Журавлев, в отличие от многих других сотрудников разведки, был дипломированным инженером, закончил МВТУ им. Баумана, успел год поработать на Московском электрозаводе, прежде чем его направили на учебу в школу НКВД.
У Бориса на связи было несколько агентов в Берлине и два в Гамбурге и Данциге. Официально он не имел права ездить туда, но регулярно делал это, подвергаясь определенному риску. В случае задержания он мог попросту «исчезнуть» в пути или погибнуть при «несчастном случае».
К моменту прибытия Короткова Журавлев успел в Берлине жениться на сотруднице торгпредства Варе Кудрявцевой, и теперь молодожены ждали ребенка.
Естественно, прежде чем приступить к выполнению своего главного задания, Александр день-другой побродил по городу, осмотрелся. Берлин изменился, вернее, не так сама столица, как ее атмосфера. Во всем чувствовалась война.
Прежде всего — затемнение. В сентябре оно было не очень заметно, поскольку ночи стояли еще короткие, а немцы ложатся спать традиционно рано (и рано встают). Потому и в мирное время после десяти часов вечера свет в окнах жилых домов редкость.
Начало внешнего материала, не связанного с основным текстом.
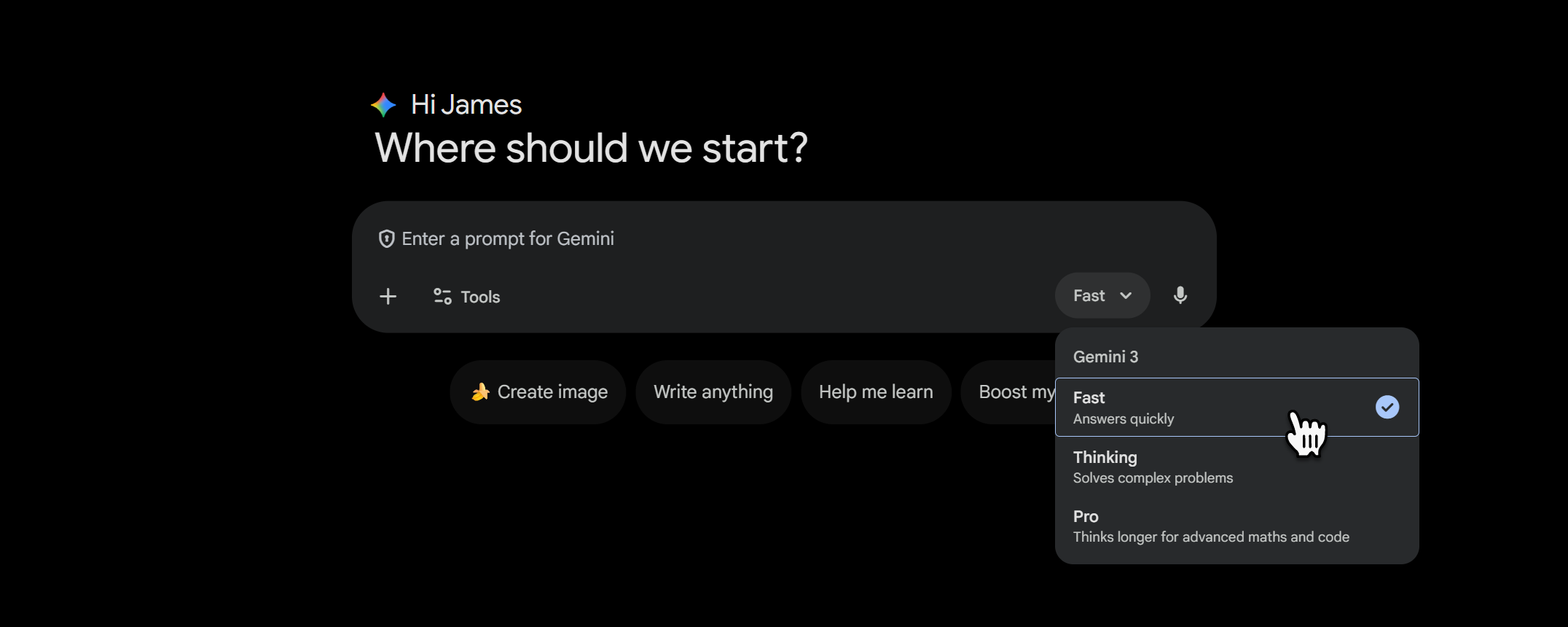Open the Tools menu button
Но на главных улицах витрины магазинов, ресторанов, кинотеатров были наглухо зашторены, обычная для большого города неоновая реклама отключена.
Подметил Коротков и появление множества небольших, порой странной формы сквериков. Несколько позже узнал, что острословы-берлинцы называли их «бомбенпарк», потому как их немедленно разбивали на месте разрушенных английскими бомбардировками зданий… Естественно, после того, как убирали руины. Только «слепые» стены домов справа и слева как бы намекали, что на пустом месте когда-то, вернее, совсем недавно, тоже стоял дом. Это делалось с целью замести следы налетов английской авиации (а бомбили в ту осень часто и крепко) — ведь рейхсмаршал (это пышное и единственное в своем роде звание вместе с изготовленным в одном экземпляре «Великим Железным крестом», размером в ладонь, Герингу присвоили после побед над Польшей и Францией) когда-то поклялся, что ни одна вражеская бомба не упадет на германскую землю.
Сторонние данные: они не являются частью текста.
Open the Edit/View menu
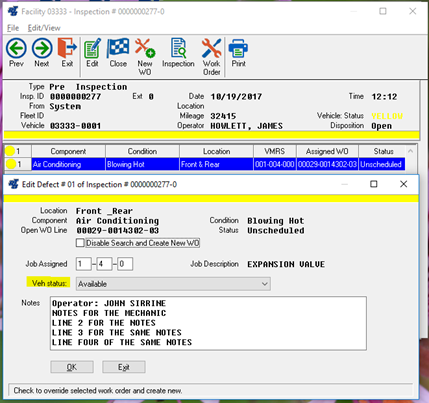 [x=44, y=28]
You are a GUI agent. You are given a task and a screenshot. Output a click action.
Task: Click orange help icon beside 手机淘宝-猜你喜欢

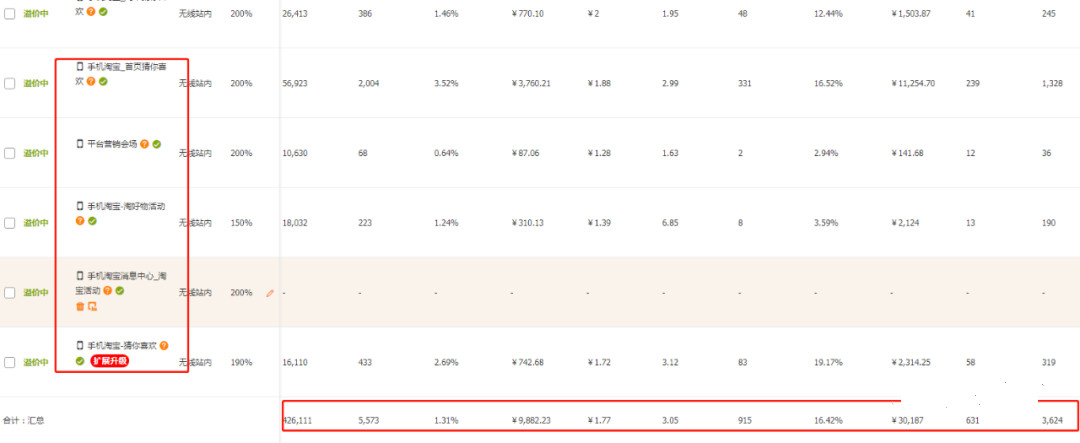click(x=163, y=345)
Первые бомбардировки вызвали у берлинцев настоящий шок. Чьи же бомбы, в таком случае, что ни ночь, падали на их головы, недоумевали они, если не вражеские, то неужто дружеские? Быть может, итальянские или даже японские?
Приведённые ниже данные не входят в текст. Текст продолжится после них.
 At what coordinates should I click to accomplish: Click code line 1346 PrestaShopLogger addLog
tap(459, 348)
Во время воздушных тревог поддерживалась строгая дисциплина: стоило только пронзительно завыть сиренам, как полицейские и бойцы местной противовоздушной обороны немедленно загоняли всех прохожих в ближайшее бомбоубежище, невзирая на чины и звания, в том числе и обладающих аккредитационными карточками дипломатов.
Началось строительство бункера и на территории советского полпредства. Его как раз успели закончить — оставалось лишь разместить внутреннее оборудование — как начался поход против Советского Союза. Так что воспользоваться им пришлось уже сотрудникам разместившегося в здании полпредства СССР (в нарушение, между прочим, международного права) имперского министерства по делам оккупированных восточных территорий.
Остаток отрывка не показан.